From Francis Darwin   [12 May 1878]1

Pantlludw, | Machynlleth.


My dear Father,

Many thanks for your letter also for Nature & the german paper—2 I am very glad the root results came out well. It was was idiotic of me not to keep notes of the negative cases.3 I didn’t send a note to Nature about the Drosera because I thought it oughtn’t to appear before it did in the Linnean, I sent a note as an appendix about the Germans’ experiment, but I am not sure whether it will go in, tho’ why I cannot understand as I have had no proofs—4 Murie says he will plan its insertion “some way” or other.5 He seems to think I am not going to alter my proofs much but I expect I shall. The Germans work is very satisfactory as confirming mine. I see my London Institution lecture is translated in that French revue Internationale.6

George has sent me a very interesting article by Stanley Jevons on Brownian movement7   I think it may bear on water in wood.
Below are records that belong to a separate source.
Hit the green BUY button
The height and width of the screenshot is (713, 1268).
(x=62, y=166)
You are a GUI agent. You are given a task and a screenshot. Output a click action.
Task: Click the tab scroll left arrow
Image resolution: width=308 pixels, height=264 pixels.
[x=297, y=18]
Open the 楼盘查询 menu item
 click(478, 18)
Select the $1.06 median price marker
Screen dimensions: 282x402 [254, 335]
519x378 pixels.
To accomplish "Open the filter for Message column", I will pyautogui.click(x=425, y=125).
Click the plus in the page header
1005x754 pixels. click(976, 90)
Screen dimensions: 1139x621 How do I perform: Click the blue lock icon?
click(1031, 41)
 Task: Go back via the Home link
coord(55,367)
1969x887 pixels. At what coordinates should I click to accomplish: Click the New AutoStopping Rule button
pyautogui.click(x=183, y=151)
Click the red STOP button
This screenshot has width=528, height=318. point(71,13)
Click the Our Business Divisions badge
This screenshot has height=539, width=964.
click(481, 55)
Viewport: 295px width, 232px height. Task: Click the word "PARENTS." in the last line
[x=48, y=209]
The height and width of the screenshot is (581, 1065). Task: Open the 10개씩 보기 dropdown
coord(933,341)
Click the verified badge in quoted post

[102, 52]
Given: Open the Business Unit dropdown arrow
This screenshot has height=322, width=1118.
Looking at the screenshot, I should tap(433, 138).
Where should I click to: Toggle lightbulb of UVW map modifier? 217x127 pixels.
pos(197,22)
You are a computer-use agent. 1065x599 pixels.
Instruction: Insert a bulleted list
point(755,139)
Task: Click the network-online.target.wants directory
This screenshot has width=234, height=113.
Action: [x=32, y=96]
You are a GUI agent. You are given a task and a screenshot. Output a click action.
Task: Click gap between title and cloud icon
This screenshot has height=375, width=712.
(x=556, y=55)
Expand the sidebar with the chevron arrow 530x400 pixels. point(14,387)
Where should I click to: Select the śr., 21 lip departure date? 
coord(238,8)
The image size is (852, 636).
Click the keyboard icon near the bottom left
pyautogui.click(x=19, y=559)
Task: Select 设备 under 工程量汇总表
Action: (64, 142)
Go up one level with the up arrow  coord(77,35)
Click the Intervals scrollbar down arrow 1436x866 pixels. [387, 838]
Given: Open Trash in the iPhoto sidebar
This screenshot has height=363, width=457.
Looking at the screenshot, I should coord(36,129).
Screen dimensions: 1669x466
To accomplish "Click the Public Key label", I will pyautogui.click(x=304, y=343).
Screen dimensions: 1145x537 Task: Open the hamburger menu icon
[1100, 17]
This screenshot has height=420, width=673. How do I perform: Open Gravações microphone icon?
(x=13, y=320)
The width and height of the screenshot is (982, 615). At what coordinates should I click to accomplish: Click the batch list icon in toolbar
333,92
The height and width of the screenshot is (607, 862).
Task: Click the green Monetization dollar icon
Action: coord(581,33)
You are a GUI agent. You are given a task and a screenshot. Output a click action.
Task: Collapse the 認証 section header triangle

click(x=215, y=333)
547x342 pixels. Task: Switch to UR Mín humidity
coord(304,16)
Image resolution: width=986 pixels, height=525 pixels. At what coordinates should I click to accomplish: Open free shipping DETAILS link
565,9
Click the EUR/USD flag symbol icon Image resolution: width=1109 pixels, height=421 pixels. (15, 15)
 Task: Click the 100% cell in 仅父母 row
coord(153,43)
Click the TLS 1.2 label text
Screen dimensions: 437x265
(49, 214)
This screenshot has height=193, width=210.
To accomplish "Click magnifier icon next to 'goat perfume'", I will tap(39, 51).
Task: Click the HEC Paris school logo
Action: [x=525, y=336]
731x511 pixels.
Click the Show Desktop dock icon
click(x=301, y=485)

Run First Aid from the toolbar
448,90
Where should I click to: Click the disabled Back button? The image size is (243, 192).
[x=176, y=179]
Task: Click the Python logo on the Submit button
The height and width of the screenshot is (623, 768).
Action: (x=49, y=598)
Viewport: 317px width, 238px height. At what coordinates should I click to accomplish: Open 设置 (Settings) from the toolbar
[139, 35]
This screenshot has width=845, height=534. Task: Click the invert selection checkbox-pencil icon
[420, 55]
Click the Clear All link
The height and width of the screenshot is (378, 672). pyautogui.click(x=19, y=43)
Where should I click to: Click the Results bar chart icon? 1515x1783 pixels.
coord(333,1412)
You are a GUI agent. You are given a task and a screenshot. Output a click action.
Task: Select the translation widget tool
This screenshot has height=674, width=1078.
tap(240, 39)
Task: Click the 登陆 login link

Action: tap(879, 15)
I think I shall come back on Wednesday 22nd—& I must try & get a day or two at Cambridge to try electricity with Dew Smith.8

Your Southampton visit seems to have been very prosperous—9

Bernard is extremely jolly & very good friends with all but Baby who I believe takes a certain amount of pleasure in teasing him. He is quite enraptured every day at throwing stones in the stream. I don’t know what he’ll do at Down   I think he will have to have a little puddle made for him like the beavers. He had a heart breaking parting from Mary Anne this morning   she went to church in the waggonette & I & B drove as far as the gate to meet the postbag, & when he found she was going on without him he was dreadfully grieved—but cheered up in 2 minutes over the thoughts of a little tame rabbit he wanted to see.10 I had two nice letters from Mother & Bessy11 which I ought to have answered—

Your affec son | Frank Darwin

I should be much obliged if you would pay £60 now instead of July 1 to my account.12 I don’t think I shall want it, but I shall shave it rather close.

I send off Sachs today13

my Fortnightly & yr XIXth century came here—I thought you wd see Wm’s14


The date is established by the relationship between this letter and the letter to Francis Darwin, [11 May 1878], and by the reference to a payment of £60 (see n. 12, below). In 1878, 12 May was a Sunday.
See letter to Francis Darwin, [11 May 1878] and nn. 2 and 4. The German paper was Sachs 1873–4.
Francis had discarded notes on failed experiments on the sensitivity of the radicle or embryonic root.
See letter to Francis Darwin, [11 May 1878] and n. 3. Francis wanted to add text to the published version of his paper on nutrition of Drosera rotundifolia (common or round-leaved sundew), read to the Linnean Society on 17 January 1878 (F. Darwin 1878a). The German experiments were reported in Kellermann and Raumer 1878.
James Murie was assistant secretary of the Linnean Society.
Francis’s lecture at the London Institution on 11 March 1878, ‘The analogies of plant and animal life’, was published in Nature (F. Darwin 1878c). It also appeared in French translation in the Revue internationale des sciences between 2 May and 6 June 1878 (F. Darwin 1878d).
George Howard Darwin had sent William Stanley Jevons’s article, ‘On the movement of microscopic particles suspended in liquid’, which was published in the Quarterly Journal of Science, April 1878 (Jevons 1878).
According to Emma Darwin’s diary (DAR 242), Francis returned to Down from Wales on 27 May 1878. Albert George Dew-Smith had co-written papers on the effects of electrical currents on mollusc and frog hearts (Dew-Smith and Foster 1875 and 1876). Francis was in Cambridge on 29 May (letter to Wallis Nash, 29 May 1878).
See letter to Francis Darwin, [11 May 1878] and n. 6. CD had described the visit to his son and daughter-in-law, William Erasmus and Sara Darwin, as prosperous.
Bernard Darwin was Francis’s son; Mary Anne Westwood was Bernard’s nurse. Baby has not been identified.
Elizabeth Darwin. The letters have not been found.
CD recorded a payment of £60 under the heading ‘Advanced to Frank’ on 13 May 1878 in his Account books–cash accounts (Down House MS).
CD had asked for the first part of Julius Sachs’s paper ‘Ueber das Wachsthum der Haupt- und Nebenwurzeln’ (On the growth of primary and adventitious roots, Sachs 1873–4; see letter to Francis Darwin, [11 May 1878] and n. 4).
Fortnightly Review and Nineteenth Century.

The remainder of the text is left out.